[Talimat a]: Aşağıdaki verilen metinde "Sezon oldukça sıkıcı" ile "yaşında hayatını kaybetmişti." arasındaki bölümü, iki uç da dahil olmak üzere, hiç değiştirmeden aktar.

== Verilen metin ==

Deliliğe Övgü

by Taylan Kurtoğlu

Formula 1’de 2018 sezonu tamamlandığında Lewis Hamilton, ezeli rakibi ve daha sonrasında padokta en yakın arkadaşı olacak olan Sebastian Vettel’i şampiyonluk sayılarında geride bırakmış ve psikolojik üstünlüğü eline geçirmişti. 2019 sezonu başlangıcında ise Mercedes’in en büyük rakibi Ferrari’de büyük çaplı değişiklikler yaşanmış, takım patronu Maurizio Arrivabene görevini Mattia Binotto’ya devretmiş ve takımın ikinci pilotu Monaco’lu genç yıldız Charles Leclerc olmuştu.

Sezon oldukça sıkıcı ve durağan ilerlerken takvimin yarış olarak sıkıcı geçmeye en büyük adayı olan Monaco Grand Prix haftasına girilmişti. Monaco Grand Prix hafta sonuna kadar düzenlenen bütün yarışları Mercedes kazanmış ve her şey Mercedes’in lehine gitmekteyken Ferrari tarafında aracın yüksek yere basma gücü üretememesi kaynaklı problemler yaşanmaktaydı. 20 Mayıs 2019 sabahı sosyal medyaya düşen bir haber ise gündemi tamamı ile değiştirecek ve bütün motorspor severleri tam bir matem havasına büründürecekti. 3 kez dünya şampiyonluğu, 25 kere grand prix galibiyeti bulunan ve bu spora sayısız güzel anı bırakan Niki Lauda, 80 yaşında hayatını kaybetmişti.

===

[Talimat b]: Aşağıdaki kayıtlarda "You are a computer-use agent. The image" ifadesini içeren satırla "point(282,9)" ifadesini içeren satır arasındaki satırları, bu iki satır da dahil, aynen tekrarla.

== Sağlanan veriler ==

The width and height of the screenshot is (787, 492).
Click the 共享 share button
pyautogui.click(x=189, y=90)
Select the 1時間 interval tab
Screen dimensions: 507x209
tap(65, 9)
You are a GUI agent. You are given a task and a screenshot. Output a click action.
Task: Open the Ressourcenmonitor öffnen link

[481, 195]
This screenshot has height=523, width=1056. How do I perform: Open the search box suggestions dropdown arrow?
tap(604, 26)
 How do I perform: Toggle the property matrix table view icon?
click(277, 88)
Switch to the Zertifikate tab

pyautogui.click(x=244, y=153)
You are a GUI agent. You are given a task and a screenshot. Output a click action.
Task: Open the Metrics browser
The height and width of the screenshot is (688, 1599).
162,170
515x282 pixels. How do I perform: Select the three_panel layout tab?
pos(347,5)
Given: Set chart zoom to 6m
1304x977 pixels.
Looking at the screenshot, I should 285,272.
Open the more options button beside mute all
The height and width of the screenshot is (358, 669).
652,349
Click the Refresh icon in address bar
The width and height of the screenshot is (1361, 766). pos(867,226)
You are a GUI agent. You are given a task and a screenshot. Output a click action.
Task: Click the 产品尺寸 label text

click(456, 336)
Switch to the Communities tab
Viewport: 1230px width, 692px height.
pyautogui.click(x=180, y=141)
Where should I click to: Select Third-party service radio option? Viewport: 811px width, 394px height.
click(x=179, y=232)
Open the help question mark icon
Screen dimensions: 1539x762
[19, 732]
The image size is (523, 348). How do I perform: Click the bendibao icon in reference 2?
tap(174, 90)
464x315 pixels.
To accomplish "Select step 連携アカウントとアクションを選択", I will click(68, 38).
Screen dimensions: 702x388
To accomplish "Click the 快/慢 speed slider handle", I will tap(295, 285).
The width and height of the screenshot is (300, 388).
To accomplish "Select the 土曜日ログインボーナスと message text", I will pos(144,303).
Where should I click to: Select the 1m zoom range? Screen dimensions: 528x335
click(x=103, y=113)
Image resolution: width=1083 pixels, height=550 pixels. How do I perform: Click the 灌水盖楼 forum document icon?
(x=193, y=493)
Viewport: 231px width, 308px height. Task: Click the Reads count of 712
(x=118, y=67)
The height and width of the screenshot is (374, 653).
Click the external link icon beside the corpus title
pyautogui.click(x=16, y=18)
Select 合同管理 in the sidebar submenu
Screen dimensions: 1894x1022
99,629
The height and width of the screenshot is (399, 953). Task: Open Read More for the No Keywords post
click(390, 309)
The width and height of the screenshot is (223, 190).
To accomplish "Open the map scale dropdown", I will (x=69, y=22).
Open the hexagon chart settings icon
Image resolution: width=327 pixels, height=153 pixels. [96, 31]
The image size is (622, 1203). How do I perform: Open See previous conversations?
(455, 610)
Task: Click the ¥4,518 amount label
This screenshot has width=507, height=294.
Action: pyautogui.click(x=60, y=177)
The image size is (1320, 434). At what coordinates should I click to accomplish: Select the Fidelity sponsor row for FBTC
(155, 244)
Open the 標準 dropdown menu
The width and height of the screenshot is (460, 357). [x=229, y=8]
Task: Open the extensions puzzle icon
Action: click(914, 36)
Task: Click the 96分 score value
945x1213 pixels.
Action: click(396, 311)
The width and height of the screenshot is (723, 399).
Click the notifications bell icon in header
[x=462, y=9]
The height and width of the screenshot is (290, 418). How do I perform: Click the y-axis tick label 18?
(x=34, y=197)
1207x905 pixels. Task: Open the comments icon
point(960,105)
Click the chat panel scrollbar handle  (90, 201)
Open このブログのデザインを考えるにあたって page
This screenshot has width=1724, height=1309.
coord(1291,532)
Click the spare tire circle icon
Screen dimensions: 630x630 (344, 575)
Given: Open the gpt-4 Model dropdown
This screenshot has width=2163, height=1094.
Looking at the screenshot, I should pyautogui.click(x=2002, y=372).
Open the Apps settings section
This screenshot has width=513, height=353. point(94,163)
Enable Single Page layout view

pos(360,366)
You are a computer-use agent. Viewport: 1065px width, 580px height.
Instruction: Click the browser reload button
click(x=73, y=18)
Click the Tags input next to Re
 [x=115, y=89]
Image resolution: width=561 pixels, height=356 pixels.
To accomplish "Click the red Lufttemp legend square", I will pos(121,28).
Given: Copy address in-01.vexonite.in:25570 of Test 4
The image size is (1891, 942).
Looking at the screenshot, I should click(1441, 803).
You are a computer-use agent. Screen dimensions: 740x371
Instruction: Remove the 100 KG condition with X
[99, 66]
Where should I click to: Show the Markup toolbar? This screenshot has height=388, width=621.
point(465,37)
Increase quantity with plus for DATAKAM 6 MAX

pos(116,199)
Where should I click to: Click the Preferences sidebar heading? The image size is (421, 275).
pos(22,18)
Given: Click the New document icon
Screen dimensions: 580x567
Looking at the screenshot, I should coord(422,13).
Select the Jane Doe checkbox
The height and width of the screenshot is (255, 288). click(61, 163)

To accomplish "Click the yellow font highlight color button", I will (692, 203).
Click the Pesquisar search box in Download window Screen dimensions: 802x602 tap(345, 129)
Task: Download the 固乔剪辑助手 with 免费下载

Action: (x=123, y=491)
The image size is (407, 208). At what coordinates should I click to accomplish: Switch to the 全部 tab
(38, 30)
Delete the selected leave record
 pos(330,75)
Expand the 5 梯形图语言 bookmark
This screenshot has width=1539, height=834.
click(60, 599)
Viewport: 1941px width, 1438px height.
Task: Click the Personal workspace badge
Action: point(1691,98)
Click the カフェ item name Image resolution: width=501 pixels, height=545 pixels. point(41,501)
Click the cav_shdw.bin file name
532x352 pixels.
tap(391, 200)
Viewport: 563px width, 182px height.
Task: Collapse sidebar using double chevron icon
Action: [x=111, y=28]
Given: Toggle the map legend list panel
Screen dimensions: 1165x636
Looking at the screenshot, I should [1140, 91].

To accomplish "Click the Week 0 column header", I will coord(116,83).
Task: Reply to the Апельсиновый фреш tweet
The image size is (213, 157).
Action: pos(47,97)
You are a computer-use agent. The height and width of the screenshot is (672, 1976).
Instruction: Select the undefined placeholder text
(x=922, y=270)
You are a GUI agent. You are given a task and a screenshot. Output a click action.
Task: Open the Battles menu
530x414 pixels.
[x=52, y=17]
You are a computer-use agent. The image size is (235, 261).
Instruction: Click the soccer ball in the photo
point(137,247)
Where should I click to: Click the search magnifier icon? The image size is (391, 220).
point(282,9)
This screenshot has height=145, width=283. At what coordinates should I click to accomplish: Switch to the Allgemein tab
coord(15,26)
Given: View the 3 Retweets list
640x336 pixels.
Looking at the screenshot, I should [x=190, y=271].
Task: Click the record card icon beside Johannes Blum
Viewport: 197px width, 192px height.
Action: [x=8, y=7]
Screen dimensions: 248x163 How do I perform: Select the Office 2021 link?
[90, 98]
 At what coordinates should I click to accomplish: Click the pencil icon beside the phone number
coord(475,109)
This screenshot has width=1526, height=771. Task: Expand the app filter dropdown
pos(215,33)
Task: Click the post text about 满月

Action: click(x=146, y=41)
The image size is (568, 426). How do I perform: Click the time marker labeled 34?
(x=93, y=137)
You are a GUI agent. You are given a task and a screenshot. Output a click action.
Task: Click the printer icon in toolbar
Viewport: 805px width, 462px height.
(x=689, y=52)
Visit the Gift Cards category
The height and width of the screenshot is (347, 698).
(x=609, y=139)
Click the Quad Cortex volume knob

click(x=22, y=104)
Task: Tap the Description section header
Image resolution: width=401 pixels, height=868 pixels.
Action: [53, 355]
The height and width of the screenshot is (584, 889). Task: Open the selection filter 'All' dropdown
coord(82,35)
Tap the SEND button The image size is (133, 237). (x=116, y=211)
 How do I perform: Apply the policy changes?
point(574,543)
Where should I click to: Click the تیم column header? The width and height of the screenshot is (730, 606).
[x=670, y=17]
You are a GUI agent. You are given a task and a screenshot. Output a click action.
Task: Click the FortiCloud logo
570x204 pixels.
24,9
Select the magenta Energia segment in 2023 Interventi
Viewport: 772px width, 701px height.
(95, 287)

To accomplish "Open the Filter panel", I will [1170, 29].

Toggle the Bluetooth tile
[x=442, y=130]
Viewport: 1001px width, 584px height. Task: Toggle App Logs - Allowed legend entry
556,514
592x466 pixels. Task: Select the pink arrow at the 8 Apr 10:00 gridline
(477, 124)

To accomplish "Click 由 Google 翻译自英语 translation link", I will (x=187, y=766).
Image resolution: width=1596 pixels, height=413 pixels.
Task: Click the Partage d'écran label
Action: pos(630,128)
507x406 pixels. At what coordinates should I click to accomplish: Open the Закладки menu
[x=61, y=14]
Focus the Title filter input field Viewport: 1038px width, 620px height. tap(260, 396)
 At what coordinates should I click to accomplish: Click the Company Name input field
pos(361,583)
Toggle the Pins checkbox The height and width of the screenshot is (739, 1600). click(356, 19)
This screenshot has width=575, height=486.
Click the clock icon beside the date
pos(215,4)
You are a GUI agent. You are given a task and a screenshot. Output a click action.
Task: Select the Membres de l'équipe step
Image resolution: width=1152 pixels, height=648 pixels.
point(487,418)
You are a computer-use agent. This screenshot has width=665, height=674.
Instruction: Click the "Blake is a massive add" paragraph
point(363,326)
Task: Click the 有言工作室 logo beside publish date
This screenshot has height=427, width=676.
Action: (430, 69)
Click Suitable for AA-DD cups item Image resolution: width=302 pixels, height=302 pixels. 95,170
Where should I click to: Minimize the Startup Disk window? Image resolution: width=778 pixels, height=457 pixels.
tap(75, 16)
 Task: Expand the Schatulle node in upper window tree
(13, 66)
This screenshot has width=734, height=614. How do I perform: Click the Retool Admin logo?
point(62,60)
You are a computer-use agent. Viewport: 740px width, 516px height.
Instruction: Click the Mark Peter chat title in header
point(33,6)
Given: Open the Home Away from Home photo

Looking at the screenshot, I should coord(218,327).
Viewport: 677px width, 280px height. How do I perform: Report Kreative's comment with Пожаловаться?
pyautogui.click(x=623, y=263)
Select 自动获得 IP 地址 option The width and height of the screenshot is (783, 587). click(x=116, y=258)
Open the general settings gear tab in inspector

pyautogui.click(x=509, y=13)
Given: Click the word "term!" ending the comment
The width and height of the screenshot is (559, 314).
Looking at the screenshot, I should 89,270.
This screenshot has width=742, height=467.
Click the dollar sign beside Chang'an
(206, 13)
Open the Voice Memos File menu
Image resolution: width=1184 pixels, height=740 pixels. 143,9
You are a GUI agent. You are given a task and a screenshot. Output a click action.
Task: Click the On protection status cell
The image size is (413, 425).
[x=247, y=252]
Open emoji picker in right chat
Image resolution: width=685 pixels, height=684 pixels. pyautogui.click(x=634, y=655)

===

[Yanıt a]:
Sezon oldukça sıkıcı ve durağan ilerlerken takvimin yarış olarak sıkıcı geçmeye en büyük adayı olan Monaco Grand Prix haftasına girilmişti. Monaco Grand Prix hafta sonuna kadar düzenlenen bütün yarışları Mercedes kazanmış ve her şey Mercedes’in lehine gitmekteyken Ferrari tarafında aracın yüksek yere basma gücü üretememesi kaynaklı problemler yaşanmaktaydı. 20 Mayıs 2019 sabahı sosyal medyaya düşen bir haber ise gündemi tamamı ile değiştirecek ve bütün motorspor severleri tam bir matem havasına büründürecekti. 3 kez dünya şampiyonluğu, 25 kere grand prix galibiyeti bulunan ve bu spora sayısız güzel anı bırakan Niki Lauda, 80 yaşında hayatını kaybetmişti.

[Yanıt b]:
You are a computer-use agent. The image size is (235, 261).
Instruction: Click the soccer ball in the photo
point(137,247)
Where should I click to: Click the search magnifier icon? The image size is (391, 220).
point(282,9)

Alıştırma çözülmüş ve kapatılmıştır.